I would at least throw in a “volatile” to ensure stale values don’t survive for more than one loop iteration.
Careful analysis would indeed be needed to find out whether that is sufficient. Using “atomicCas()” and forcing one more iteration if differing might help as well.

Hello SPWorley,

Yes, I think want you say is true…the code does seem to be formally correct whether we read the old value or the new value.
In either case, we always make progress towards the root of the particular tree we are dealing with. It might just be a particular thing about this algorithm. Is it possible that when I read the memory I get an undefined value? Or do we always get a good value (whether old or new value doesn’t matter).

On a different note, do you know of other algorithms of this kind? In which we do not need to care about race conditions?

Yes, it makes sense to try the same kind of solution in the CPU. I will try that next.

Hello tera,

I have tried using volatile. It slows down the code substantially and it works just as fine as the code without volatile.

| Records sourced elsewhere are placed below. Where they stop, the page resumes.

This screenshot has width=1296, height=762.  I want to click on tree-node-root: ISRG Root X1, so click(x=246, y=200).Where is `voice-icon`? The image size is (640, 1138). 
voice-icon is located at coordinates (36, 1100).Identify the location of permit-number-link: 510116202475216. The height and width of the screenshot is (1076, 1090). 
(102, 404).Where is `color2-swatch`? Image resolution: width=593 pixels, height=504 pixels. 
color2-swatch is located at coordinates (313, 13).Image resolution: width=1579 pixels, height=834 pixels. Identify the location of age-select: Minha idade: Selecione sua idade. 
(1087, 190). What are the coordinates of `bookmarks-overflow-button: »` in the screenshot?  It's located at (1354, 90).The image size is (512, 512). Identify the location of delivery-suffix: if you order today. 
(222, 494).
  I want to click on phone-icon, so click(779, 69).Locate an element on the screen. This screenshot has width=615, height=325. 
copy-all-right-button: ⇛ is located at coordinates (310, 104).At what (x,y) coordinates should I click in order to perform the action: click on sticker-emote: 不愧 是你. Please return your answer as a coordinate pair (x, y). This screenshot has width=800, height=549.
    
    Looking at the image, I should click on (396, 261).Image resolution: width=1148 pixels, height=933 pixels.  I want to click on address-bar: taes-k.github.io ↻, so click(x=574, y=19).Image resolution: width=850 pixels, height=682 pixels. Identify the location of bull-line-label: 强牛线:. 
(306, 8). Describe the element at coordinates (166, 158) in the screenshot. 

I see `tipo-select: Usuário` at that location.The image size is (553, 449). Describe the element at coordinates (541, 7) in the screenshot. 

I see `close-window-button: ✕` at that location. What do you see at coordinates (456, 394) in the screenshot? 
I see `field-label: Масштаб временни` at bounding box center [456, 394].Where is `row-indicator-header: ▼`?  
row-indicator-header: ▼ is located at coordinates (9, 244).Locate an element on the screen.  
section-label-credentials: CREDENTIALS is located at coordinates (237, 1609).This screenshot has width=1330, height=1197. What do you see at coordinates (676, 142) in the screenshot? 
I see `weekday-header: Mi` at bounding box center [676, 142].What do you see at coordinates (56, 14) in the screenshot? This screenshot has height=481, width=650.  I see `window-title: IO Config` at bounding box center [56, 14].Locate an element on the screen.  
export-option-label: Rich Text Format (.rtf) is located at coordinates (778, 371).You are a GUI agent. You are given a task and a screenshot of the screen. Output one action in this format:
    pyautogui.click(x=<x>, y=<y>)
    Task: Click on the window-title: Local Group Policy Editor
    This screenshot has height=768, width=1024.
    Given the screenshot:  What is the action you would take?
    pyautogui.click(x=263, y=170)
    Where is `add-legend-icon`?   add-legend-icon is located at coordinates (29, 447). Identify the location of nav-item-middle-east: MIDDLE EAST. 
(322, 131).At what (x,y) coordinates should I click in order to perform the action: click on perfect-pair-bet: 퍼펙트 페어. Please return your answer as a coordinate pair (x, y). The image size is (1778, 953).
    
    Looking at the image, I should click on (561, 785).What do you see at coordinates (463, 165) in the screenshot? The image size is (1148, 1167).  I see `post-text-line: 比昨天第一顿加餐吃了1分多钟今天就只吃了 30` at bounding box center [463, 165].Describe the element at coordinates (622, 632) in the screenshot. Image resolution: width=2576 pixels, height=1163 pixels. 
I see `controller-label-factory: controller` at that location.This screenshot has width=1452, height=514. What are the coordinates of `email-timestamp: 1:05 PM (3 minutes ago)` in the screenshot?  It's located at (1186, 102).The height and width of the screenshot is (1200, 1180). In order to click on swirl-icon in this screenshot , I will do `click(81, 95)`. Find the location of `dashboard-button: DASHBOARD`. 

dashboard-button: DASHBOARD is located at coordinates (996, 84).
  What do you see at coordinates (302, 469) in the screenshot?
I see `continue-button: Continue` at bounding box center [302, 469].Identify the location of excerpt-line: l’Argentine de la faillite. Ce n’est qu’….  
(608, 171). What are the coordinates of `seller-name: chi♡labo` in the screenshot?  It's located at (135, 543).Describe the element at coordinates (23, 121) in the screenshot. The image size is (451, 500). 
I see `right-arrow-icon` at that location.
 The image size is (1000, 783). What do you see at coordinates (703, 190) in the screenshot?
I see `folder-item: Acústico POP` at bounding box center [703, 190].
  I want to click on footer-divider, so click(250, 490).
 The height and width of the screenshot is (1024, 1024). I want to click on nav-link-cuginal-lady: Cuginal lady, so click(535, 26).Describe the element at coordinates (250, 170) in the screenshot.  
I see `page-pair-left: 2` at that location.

__global__ void findrootofforests_volatile(int * fst, int n){

  int ix     =  threadIdx.x + blockIdx.x*blockDim.x;
    
    volatile int *pointer_fst = fst;
    
    if (ix < n){
    
        while(pointer_fst[ix] != pointer_fst[pointer_fst[ix]]){
            pointer_fst[ix] = pointer_fst[pointer_fst[ix]];
        }
    
    }
}

Thanks !

So many questions about correctness… So little tests… So many attempts at optimization…

I just… This is why we can’t have nice things!

This code seems similar to “list ranking”. It basically accelerates the pointer chasing problem/work exponentially.

Each processor works on chasing a pointer, since all processors do the same and since they share the results the pointer chasing problem is solved exponentially, that’s basically what you are seeing.